Removing the Mystery from … When to refinance?

When does it make sense to refinance?

There are a number of reasons why a borrower might want to refinance a home loan – some obvious, some not so obvious.

The most common reason is to take advantage of a lower interest rate.   The old rule-of-thumb used to be that you didn’t refinance unless the new rate was at least two points less than the old rate.  But this thinking is hopelessly out-of-date and potentially very costly.  This is due in large part to the popularity of the no closing cost loan.


With a no closing cost loan, it may be profitable for you to refinance even if your rate drops by 1/8%.  This is because obtaining the new loan doesn’t cost you a single penny (if you define a no closing cost loan the way Apple Street Mortgage does) and you can lower your monthly payment without cash risk.  Of course this may have the effect of extending your loan back out to its original duration - but you don’t have to!  Instead, you can continue to make the same payment as you did with your old loan.  Since your new required payment will be less than your old required payment,  you will be effectively prepaying principal and you will build equity faster and ultimately pay your loan off more quickly.


As appealing as the no closing cost loan may be, it may not be the best way to go because the no closing cost loan is offered by the lender in exchange for a higher interest rate.  While this pays off for you if you don’t plan on keeping the loan for more than a few years or so, you can win in the long run by paying closing costs and even paying discount points.  But this carries considerable upfront cash risk and you probably won’t want to go this route unless you can improve your rate by a considerable amount.  Many variables are involved in figuring out what is best, but we’ll look at your specific situation with you so that you can make an informed decision

Debt consolidation is one of the biggest benefits of refinancing.  You may have a credit card or two that carry large balances and a 20% interest rate (ouch!) along with a car loan or second mortgage that hindering cash-flow.  Consolidating all of these debts into one low interest rate loan with tax benefits may make a lot of sense.


Since we mentioned extending the life of your loan back out to its full term with a refinance, it is worth pointing out that it may be cost effective to do so even if your rate does not improve – or even gets worse!  The rationale here is that, depending on how many years you have left on your current loan, you may be able to lower your monthly payment simply by extending its lifetime which can increase your current cash-flow.

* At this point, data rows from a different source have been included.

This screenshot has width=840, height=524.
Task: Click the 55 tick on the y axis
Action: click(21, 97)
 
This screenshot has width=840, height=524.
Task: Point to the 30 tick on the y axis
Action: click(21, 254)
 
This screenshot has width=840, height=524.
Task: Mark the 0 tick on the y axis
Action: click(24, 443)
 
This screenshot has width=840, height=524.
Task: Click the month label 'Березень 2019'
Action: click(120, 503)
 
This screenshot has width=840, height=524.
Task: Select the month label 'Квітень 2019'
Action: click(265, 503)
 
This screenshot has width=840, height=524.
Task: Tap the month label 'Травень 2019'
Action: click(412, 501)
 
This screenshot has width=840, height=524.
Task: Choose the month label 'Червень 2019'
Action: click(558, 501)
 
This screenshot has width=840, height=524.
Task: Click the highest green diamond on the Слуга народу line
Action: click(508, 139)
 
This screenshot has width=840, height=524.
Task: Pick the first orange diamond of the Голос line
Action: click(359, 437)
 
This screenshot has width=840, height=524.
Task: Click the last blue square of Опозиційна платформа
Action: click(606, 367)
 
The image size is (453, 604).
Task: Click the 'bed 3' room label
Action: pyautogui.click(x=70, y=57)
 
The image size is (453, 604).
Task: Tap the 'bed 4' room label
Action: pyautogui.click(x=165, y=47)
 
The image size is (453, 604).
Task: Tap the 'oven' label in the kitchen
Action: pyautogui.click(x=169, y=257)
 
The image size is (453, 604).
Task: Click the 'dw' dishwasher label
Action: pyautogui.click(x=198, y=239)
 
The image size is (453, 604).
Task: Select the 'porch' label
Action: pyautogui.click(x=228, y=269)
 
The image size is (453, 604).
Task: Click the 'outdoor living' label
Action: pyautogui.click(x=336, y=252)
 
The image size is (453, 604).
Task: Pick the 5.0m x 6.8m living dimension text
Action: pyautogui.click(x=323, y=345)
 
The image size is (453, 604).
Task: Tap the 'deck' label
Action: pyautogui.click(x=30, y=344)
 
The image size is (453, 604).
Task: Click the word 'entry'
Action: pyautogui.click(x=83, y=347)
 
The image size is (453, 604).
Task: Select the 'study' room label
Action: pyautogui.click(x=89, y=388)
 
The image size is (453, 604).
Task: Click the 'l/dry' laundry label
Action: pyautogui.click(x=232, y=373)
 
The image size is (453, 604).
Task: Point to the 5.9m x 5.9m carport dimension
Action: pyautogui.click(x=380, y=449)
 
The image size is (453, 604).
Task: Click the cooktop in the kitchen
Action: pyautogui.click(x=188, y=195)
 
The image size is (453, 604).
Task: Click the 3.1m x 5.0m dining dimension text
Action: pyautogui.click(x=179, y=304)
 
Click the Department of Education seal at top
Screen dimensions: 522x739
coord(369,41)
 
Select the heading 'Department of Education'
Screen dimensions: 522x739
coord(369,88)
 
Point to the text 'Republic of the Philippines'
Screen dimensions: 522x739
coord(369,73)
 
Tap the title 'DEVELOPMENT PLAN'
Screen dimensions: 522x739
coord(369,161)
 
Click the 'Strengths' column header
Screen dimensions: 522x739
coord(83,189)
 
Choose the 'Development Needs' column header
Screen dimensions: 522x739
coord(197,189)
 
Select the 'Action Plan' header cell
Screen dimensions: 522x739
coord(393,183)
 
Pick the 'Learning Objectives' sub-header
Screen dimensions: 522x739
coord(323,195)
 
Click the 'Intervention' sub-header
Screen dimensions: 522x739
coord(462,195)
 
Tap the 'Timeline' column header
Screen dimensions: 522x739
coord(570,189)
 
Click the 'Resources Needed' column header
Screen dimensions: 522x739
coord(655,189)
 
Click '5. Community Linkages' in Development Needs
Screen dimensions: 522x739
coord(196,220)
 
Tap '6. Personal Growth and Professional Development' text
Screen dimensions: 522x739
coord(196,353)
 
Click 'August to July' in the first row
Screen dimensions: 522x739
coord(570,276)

For example, let’s say you took out a $200,000 30 year fixed rate loan twenty years ago at a rate of 6% (never mind for a moment that rates weren’t this low 20 years ago!).  Today you would owe about 100,000.  If you refinance into another 30 year loan at an even higher rate of 6.5%, your monthly payment is cut almost in half.  Granted, you’ve just extended your loan from 10 years back out to 30 years, and you’ve increased your interest rate, but if you need improved cash flow, this is one way to get it and your new rate represent a cheap way to get some more cash.  This is certainly not something that you would want to rush into without careful consideration, but it’s an option.   Again, we’ll help you analyze your situation for you.

One of the more common reasons to refinance is to get cash out of the equity in your property.  If you need $40,000 to refinish your basement, a so called “cash-out” refinance may be the way to go.  This of course also has pros and cons that must be weighed against a number of things including taking out a second mortgage.


You may wish to refinance in order to change your loan product.  For instance, you may have an Adjustable Rate Mortgage or ARM which is due to adjust soon and you believe that a fixed rate may be safer, even if the fixed rate is higher than what you are currently paying on your ARM.  Conversely, you may currently have a fixed rate and you plan to sell your property in the next few years.  In this case, it may be sensible to refinance into a lower rate ARM product.  Or you may have a 30 year loan and you can afford to make the payments on a 10 or 15 year loan that carries a lower rate.  Perhaps an interest-only product is the right loan for you to increase cash flow.


Another reason that you might refinance is to “reset the clock” on your ARM.  Let’s say that you have a 3/1 hybrid ARM that is due to adjust in the next year and rates are headed up.  By refinancing into the exact same 3/1 product, you extend the adjustment period back out to three years, giving you a couple extra years of your lower payment before it is due to adjust.  Maybe you can even get into a safer 5/1 ARM at the same rate as your old 3/1.  It just depends on where rates are relative to your original loan and your individual circumstances.


Still another benefit to refinancing is to remove a coborrower from the debt obligation.  This is sometimes desirable or required in the case of a divorce where one ex-spouse is awarded a property and the other ex-spouse does not wish to be obligated on the current loan.  A refinance can have the desired effect.




There are many reasons to refinance and even more ways to do it, but the method that you choose can have far ranging effects on your total financial picture.  We’ll gladly visit all of the reasonable possibilities for you (including perhaps doing nothing if we believe that that is what makes the most sense for you).  We’ll also keep track of your current loan terms, watch rates for you, and let you know when we think it’s time for a (re)financial checkup!